* _REQUIRED ACTION_
In the entries that follow, the first line to write out is the one containing "Click the blue", and the last is the one containing "You are a computer-use". Reproduce that stretch exactly, with nothing before or after it.

* _Stored entries_

BEGIN

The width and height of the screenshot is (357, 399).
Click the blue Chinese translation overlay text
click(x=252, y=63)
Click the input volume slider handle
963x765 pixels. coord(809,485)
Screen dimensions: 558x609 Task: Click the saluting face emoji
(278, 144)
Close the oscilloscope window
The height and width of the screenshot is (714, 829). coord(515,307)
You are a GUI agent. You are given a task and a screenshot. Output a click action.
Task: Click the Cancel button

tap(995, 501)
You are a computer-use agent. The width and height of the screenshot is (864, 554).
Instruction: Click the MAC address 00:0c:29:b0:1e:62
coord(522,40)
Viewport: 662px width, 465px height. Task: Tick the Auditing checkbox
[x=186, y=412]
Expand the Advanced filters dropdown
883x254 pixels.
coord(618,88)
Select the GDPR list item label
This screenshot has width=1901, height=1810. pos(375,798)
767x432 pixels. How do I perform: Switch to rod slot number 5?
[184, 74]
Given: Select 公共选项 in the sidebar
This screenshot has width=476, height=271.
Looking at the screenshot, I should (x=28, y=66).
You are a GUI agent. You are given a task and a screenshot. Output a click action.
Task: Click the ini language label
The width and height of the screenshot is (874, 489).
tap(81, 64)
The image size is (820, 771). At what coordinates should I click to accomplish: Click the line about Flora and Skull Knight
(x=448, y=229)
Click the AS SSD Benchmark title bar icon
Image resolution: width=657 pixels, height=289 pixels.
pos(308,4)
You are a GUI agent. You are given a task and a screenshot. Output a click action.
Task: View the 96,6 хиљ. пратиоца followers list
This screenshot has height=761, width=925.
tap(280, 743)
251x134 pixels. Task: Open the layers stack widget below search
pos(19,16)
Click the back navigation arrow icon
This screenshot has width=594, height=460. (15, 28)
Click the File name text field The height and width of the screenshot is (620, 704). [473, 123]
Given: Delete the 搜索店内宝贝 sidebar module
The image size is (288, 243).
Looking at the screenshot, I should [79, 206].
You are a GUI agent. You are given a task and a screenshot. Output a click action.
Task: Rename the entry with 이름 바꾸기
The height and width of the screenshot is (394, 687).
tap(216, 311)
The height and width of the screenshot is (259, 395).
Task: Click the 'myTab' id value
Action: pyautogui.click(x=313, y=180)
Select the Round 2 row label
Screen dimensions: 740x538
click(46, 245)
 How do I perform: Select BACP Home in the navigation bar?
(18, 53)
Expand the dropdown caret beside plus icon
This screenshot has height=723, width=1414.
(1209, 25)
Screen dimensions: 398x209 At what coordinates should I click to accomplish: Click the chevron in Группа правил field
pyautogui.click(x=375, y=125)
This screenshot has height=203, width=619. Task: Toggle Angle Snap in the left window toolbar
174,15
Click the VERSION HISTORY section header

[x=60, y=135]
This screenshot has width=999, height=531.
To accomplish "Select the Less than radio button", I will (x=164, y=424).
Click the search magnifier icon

END

* _RESULT FOR THIS EXERCISE_
Click the blue Chinese translation overlay text
click(x=252, y=63)
Click the input volume slider handle
963x765 pixels. coord(809,485)
Screen dimensions: 558x609 Task: Click the saluting face emoji
(278, 144)
Close the oscilloscope window
The height and width of the screenshot is (714, 829). coord(515,307)
You are a GUI agent. You are given a task and a screenshot. Output a click action.
Task: Click the Cancel button

tap(995, 501)
You are a computer-use agent. The width and height of the screenshot is (864, 554).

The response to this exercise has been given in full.